■ Task instructions ■
1. Reproduce the stretch of the filing cover page from "For the transition" through "in its charter)" word for word.
2. Quote the stretch of the entries from the line containing "Screen dimensions: 1000x649" through the end of the entries, leaving out the pictures.
* Begin Passage provided *
UNITED STATES

SECURITIES AND EXCHANGE COMMISSION

Washington, D.C. 20549

 


 

FORM 10-K/A

(Amendment No. 1)

 

(Mark One)

 

x         ANNUAL REPORT PURSUANT TO SECTION 13 OR 15(d) OF THE SECURITIES EXCHANGE ACT OF 1934

 

For the fiscal year ended December 31, 2010

 

OR

 

o           TRANSITION REPORT PURSUANT TO SECTION 13 OR 15(d) OF THE SECURITIES EXCHANGE ACT OF 1934

 

For the transition period from           to           

 

Commission file number 1-10521

 


 

CITY NATIONAL CORPORATION

(Exact name of registrant as specified in its charter)

 


 

Delaware

 

95-2568550

(State of incorporation)

 

(I.R.S. Employer Identification No.)

 

 

 

City National Plaza

 

 

555 South Flower Street,

 

 

Los Angeles, California, 90071

 

 

(Address of principal executive offices) (Zip Code)
* End Passage provided *
* Begin Data entries *
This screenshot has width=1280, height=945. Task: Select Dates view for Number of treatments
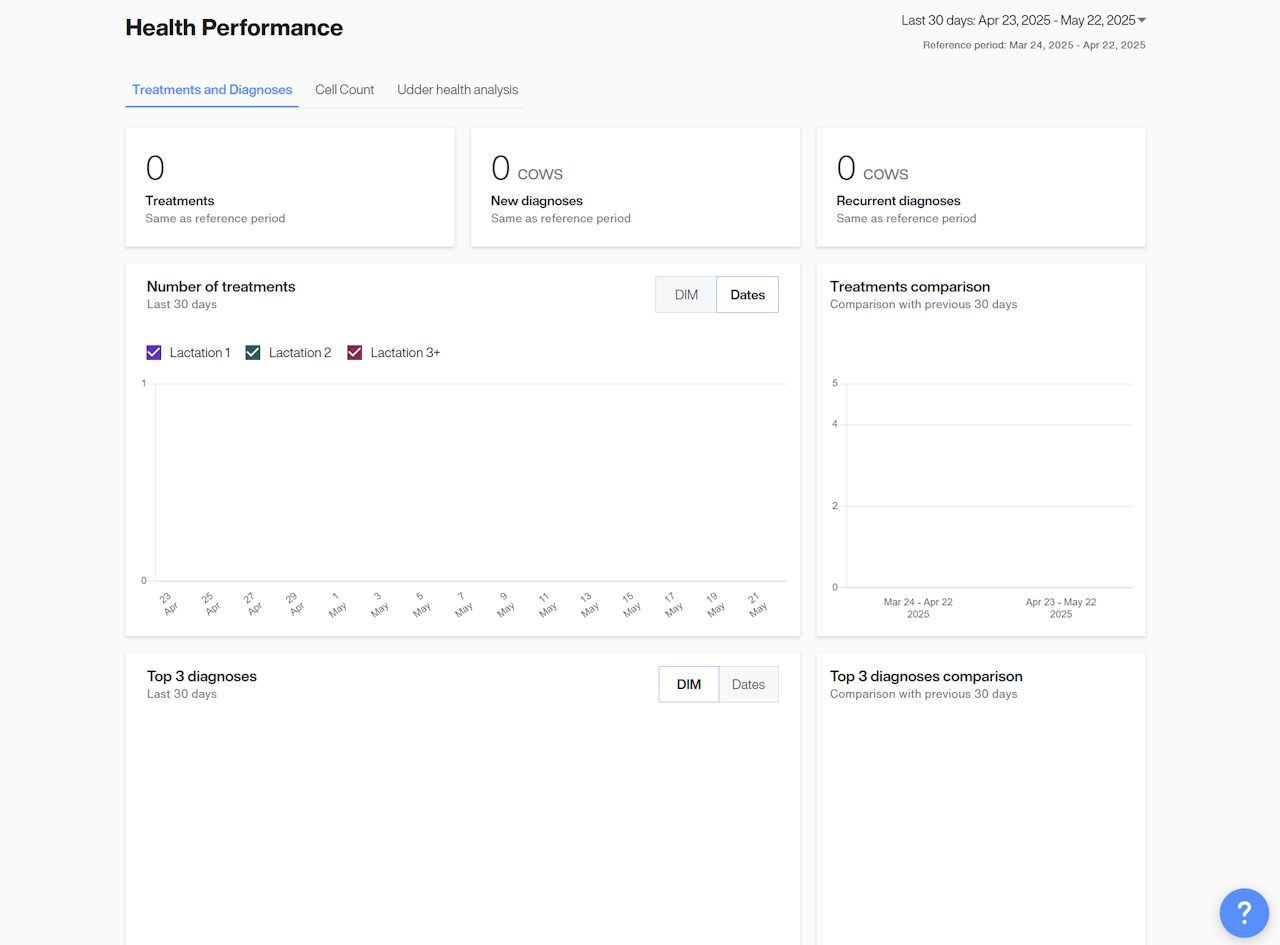pyautogui.click(x=747, y=295)
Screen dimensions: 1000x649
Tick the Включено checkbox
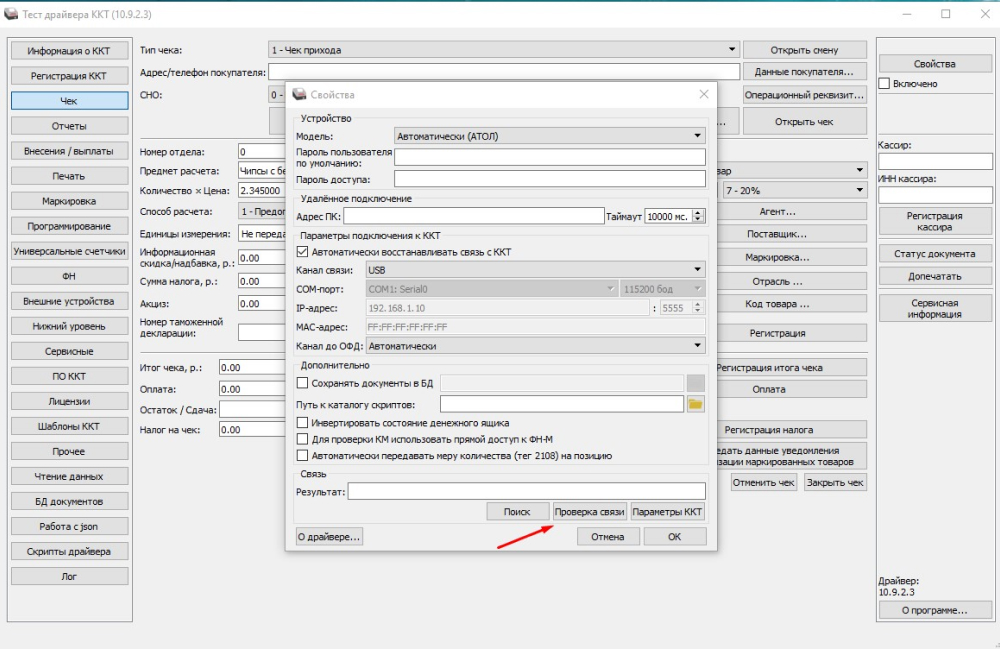coord(884,84)
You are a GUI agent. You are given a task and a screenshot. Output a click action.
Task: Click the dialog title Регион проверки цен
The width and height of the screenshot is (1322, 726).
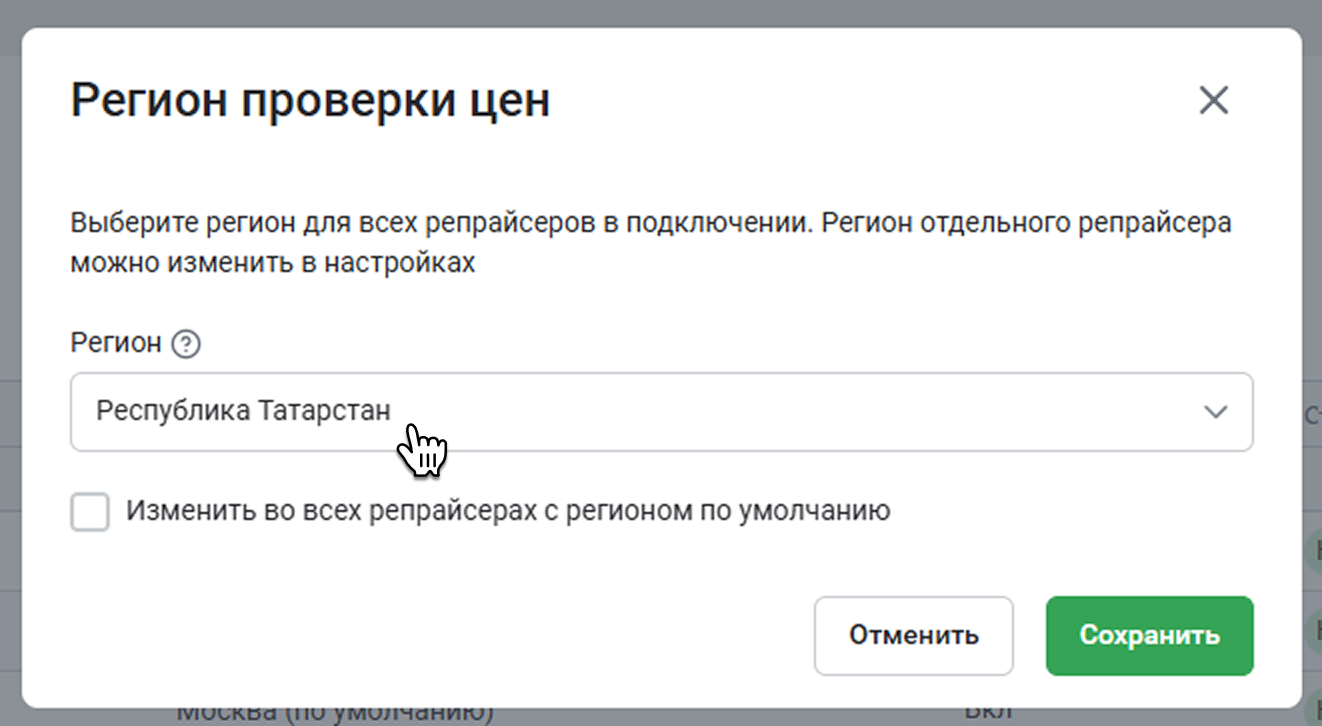coord(310,101)
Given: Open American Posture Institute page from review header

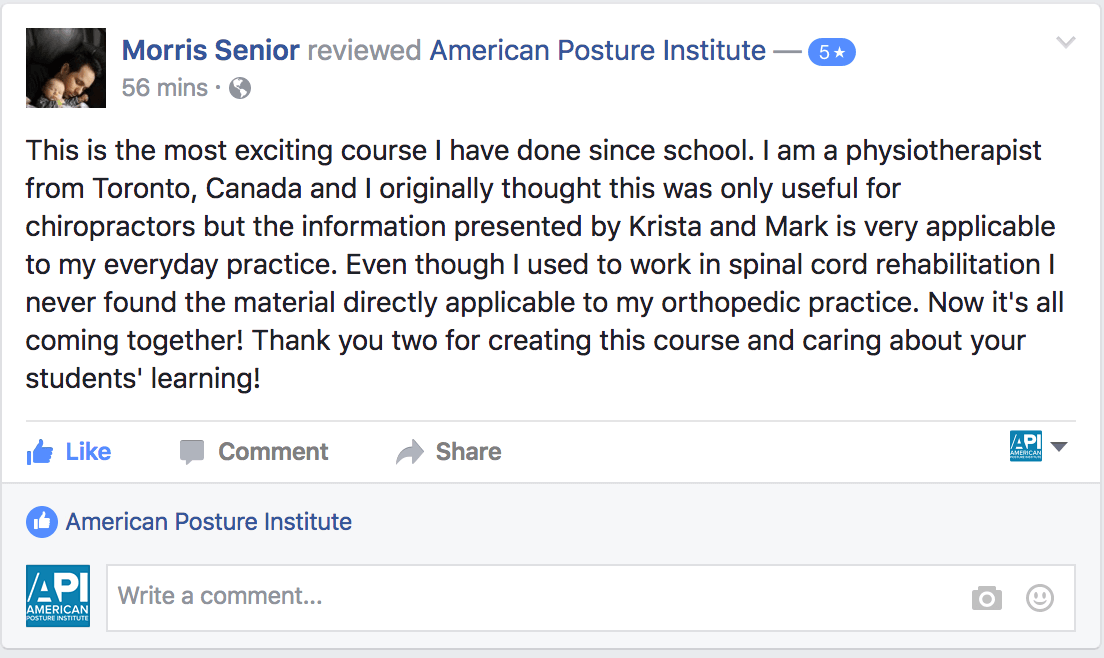Looking at the screenshot, I should [x=597, y=50].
* End Data entries *
■ Answers by task ■
1.
For the transition period from           to           

 

Commission file number 1-10521

 


 

CITY NATIONAL CORPORATION

(Exact name of registrant as specified in its charter)

2.
Screen dimensions: 1000x649
Tick the Включено checkbox
coord(884,84)
You are a GUI agent. You are given a task and a screenshot. Output a click action.
Task: Click the dialog title Регион проверки цен
The width and height of the screenshot is (1322, 726).
coord(310,101)
Given: Open American Posture Institute page from review header

Looking at the screenshot, I should [x=597, y=50].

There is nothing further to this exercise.